Never share your password with anyone, and never enter your password on a computer you do not control (public facilities). Change your password frequently (about every month or so).
Don't leave your computer on overnight.
Connect only to trusted websites that you know. Avoid downloading information from sites you do not know.
Be sure that when you are exchanging secure information online, you see the lock icon displayed at the bottom of your PC screen in the locked position, to indicate a secure session.
Install security updates to your system regularly.
Never leave your laptop unattended. Never place your laptop with checked baggage when traveling. Do not leave your laptop in your hotel room, car, conference room or restaurant. Don't use a computer bag to carry your laptop (it's like hanging out a sign to thieves). Keep your laptop's serial number in a separate, safe location in case you need to file a report with police. Always be aware of your surroundings when traveling: don't be a target for "snatch & run" criminals.
What is Skimming?
Thieves use a device that can capture the magnetic-stripe and keypad information when you input your PIN (Personal Identification Number) at ATMs, gas pumps, or retailers. Once they have your information, they can take cash from your bank account.
Signature-based debit card transactions offer you a higher level of security.
We recommend that you always say "credit" when asked by the merchant and sign for your purchases. Choosing the "credit" option does not mean that you are using a "credit card," it simply selects the processing method your transaction will use. The funds are automatically deducted from your checking account. Signature-based in-store, mail, phone and Internet transactions enjoy the added benefits of MasterCard's Zero Liability protection from unauthorized purchases.

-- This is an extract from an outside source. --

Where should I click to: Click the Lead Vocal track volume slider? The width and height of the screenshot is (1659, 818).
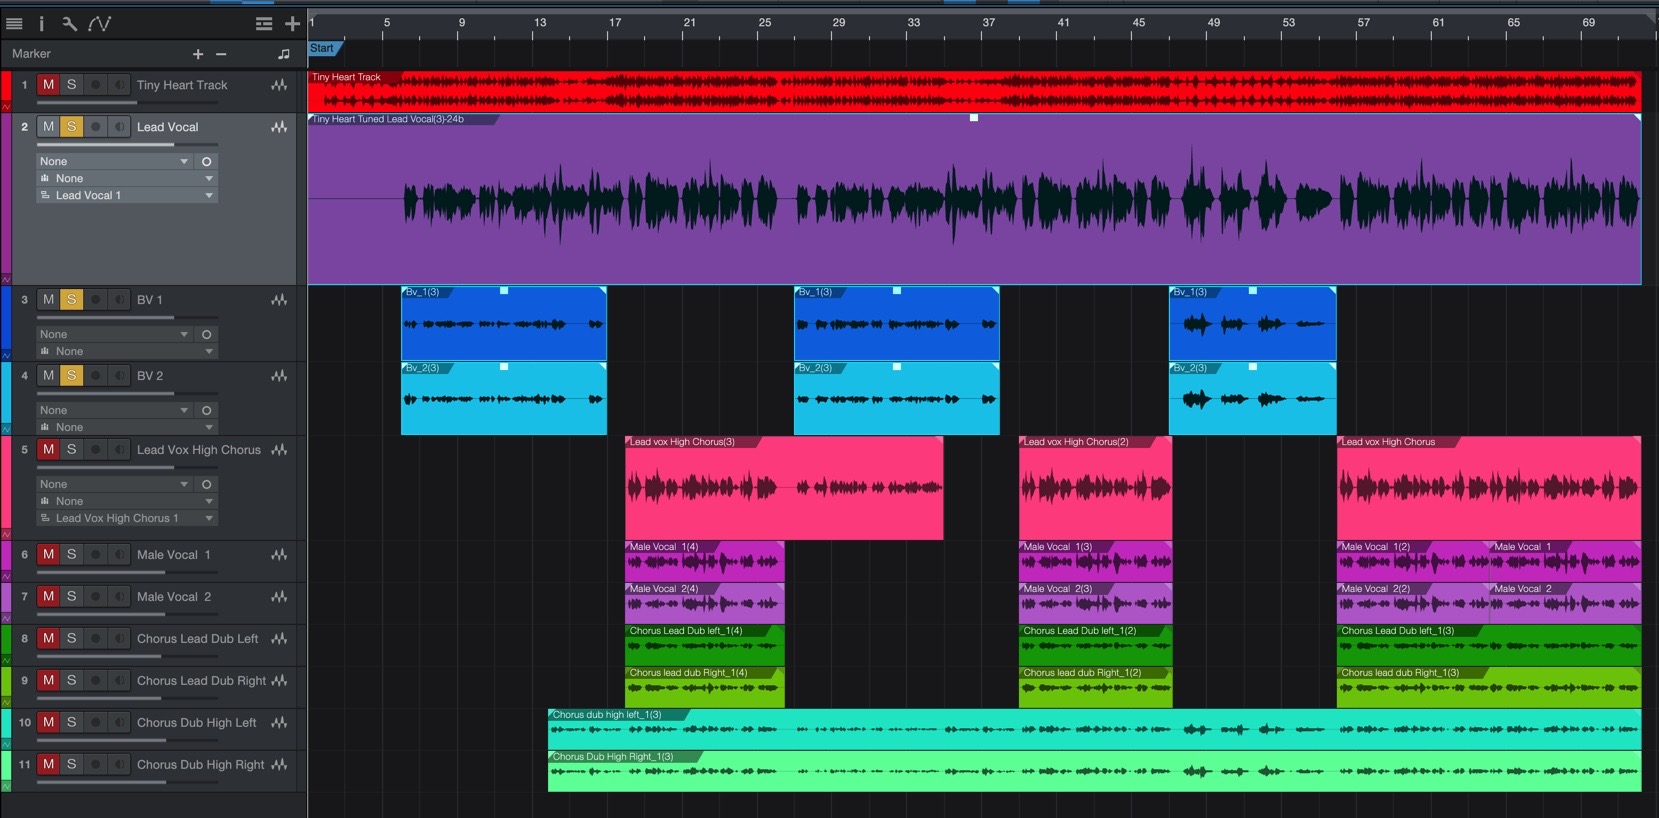[x=106, y=144]
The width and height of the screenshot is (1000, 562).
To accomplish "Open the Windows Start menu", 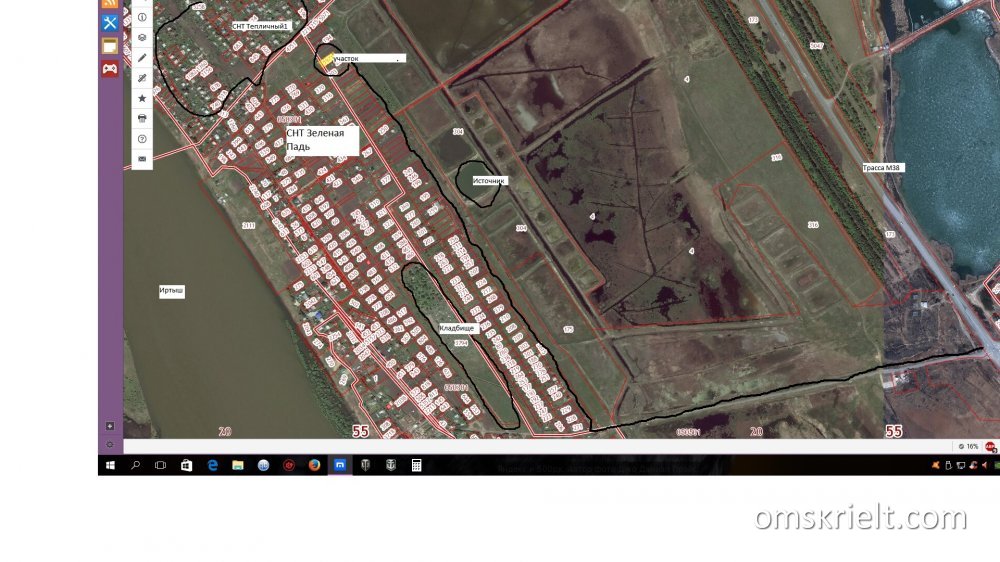I will click(x=109, y=465).
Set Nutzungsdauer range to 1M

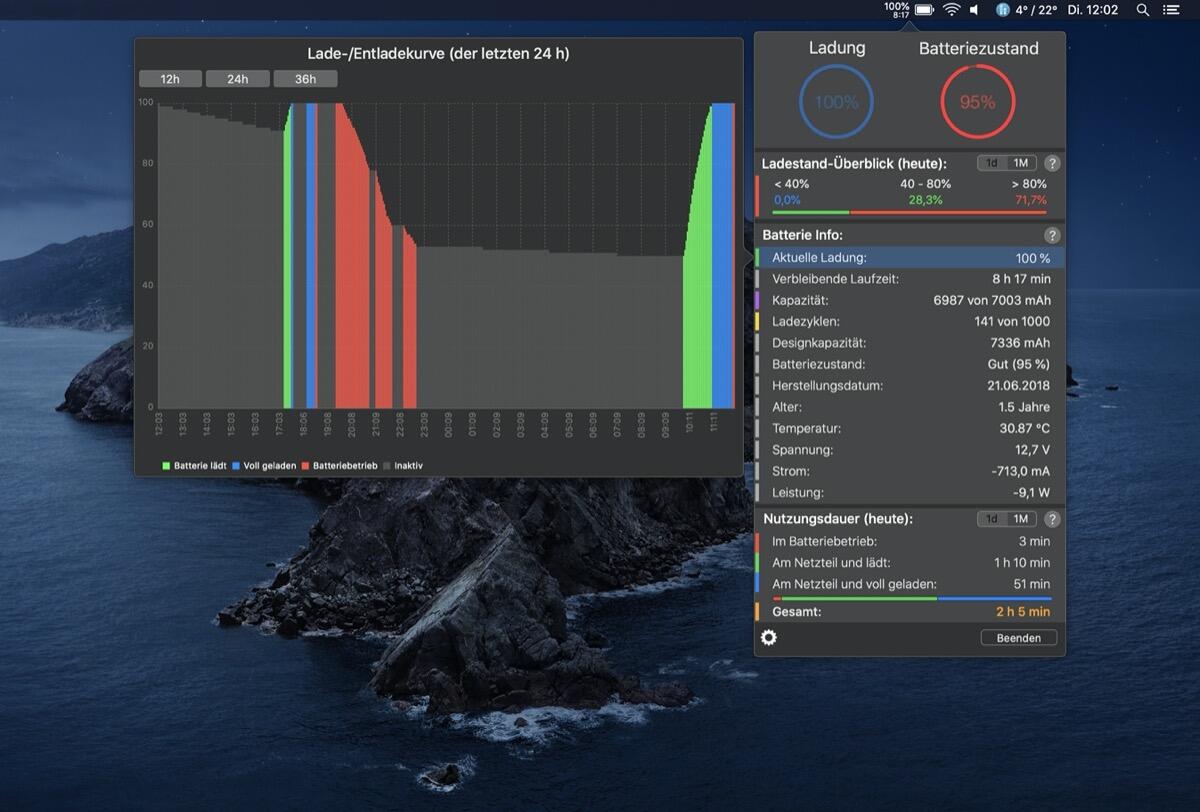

If you require cash back (an amount over the purchase amount and available only at some merchants), you must say 'debit' and enter your PIN (Personal Identification Number) on a keypad.
The funds are still automatically deducted from your checking account. When you enter your PIN, shield the keypad so no one sees what you enter.
If you use your debit card at gas pumps (which are notorious for skimming) choose the screen prompt that identifies it as a credit card, so that you don't have to enter your PIN.
Use ATMs at banks. Thieves have to attach a skimming device to an ATM and then retrieve the device. It's much easier for them at a non-bank ATM.
Sign your card immediately upon receipt.
When using your card, always keep it in your sight.
Safeguard your account number and never keep you card and PIN in the same location.
Do not give your PIN to anyone. If you feel it may have been compromised, contact us immediately to have your PIN changed.
Always obtain merchant receipts and destroy carbon copies.
Monitor your bank statements regularly. If you suspect you are the victim of fraudulent charges, contact the bank immediately at 215-789-4200.
Get Your Free Credit Report Now
One of the best ways to keep fraudsters from using your personal information to commit identity theft is to register for your free annual credit report. You can request a free report on an annual basis from each of the three national consumer credit reporting agencies. Review the information carefully and report any issues that concern you to the reporting agency.
Get your free credit report at AnnualCreditReport.com.
Debit Card Phishing Scam
We have been made aware that some cardholders are receiving phone calls from an automated voice service (AVS) stating that there is an issue with their debit card. At this time the calls are only occurring in Pennsylvania. The recording asks the cardholder to provide personal information over the phone.
Please note that this is a Phishing Scam: you should disconnect immediately and NEVER provide any information to the AVS.